Edmundo de Bettencourt, «As meninas velhas» (excerto) in Rede Invisível,

Lisboa, Assírio & Alvim, 1999 (1930-1933)

Dragões, sereias, tritões – ou anémonas, conchas e búzios –  são elementos extraordinários que emergem à perceção daqueles a quem a divisão terra-mar é tão drástica como a distância entre a vida presente e uma sua alternativa além do conhecido, elementos dados pela abordagem a esse outro que é o mar, tanto em superfície como na sua profundidade. O que está em questão é a fantasmagoria provocada pelo mar à imaginação, quase indecifrável, pois tem resistido a entrar sistematicamente, isto é, a ser relacionada no âmbito do humano.
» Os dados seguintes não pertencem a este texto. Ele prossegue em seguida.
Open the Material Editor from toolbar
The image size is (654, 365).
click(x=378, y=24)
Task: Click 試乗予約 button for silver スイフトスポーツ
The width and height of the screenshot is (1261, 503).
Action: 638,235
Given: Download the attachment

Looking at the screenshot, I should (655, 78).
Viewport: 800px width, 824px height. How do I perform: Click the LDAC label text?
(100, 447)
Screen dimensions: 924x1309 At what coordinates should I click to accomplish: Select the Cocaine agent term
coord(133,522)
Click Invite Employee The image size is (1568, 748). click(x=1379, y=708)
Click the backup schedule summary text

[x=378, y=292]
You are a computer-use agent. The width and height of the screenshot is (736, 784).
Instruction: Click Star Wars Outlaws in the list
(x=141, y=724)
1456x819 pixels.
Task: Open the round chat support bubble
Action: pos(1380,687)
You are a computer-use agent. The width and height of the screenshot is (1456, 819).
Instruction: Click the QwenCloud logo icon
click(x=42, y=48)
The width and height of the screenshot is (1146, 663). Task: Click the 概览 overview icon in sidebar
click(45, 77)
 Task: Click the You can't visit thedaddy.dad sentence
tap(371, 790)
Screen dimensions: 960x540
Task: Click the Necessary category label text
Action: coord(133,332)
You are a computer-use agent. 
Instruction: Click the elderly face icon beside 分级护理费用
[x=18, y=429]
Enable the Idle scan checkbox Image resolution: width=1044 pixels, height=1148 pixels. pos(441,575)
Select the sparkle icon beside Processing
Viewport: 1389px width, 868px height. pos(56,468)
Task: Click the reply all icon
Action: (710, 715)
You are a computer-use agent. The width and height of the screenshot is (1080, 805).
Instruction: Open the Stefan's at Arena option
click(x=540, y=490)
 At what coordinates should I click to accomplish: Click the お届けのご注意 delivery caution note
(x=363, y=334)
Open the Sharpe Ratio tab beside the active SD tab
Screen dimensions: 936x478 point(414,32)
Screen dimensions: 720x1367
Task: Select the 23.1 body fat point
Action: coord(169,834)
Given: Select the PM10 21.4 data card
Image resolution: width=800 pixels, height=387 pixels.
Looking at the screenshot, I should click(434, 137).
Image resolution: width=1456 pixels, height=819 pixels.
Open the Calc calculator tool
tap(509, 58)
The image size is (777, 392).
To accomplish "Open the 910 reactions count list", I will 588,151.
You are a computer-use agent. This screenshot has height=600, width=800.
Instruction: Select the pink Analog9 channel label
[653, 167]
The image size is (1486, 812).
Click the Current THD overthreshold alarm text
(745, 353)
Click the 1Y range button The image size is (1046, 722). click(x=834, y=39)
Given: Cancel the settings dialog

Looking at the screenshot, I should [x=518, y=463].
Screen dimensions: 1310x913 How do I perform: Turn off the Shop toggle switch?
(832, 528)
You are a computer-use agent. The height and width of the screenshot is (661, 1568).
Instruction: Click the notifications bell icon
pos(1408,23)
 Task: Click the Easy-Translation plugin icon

Por si só as simbologias a respeito destes elementos não me parecem suficientemente esclarecedoras do que podemos considerar para o homem na sua aprendizagem relativamente ao modo do mar. Se me for possibilitado, este estudo que se tem prolongado em diversas partes exploratórias, e se ele se tornar capaz de explicitação, procurará expor uma organização cognitiva e sentimental das descobertas do que é ser humano perante o mar e com o mar. Procurando entender a realidade marítima numa textura metafórica talvez se encontrarão possíveis cruzamentos e inclusões numa partilha de caraterísticas comuns e de diferenciação entre domínios tão diversos, entre humano e o mar. As metáforas produzidas pelas referências marítimas são a conexão possível entre o primevo mar e subjetividade humana, e aqui temos tentado encetar a colheita dessas experiências onde vive o mar pela voz poética.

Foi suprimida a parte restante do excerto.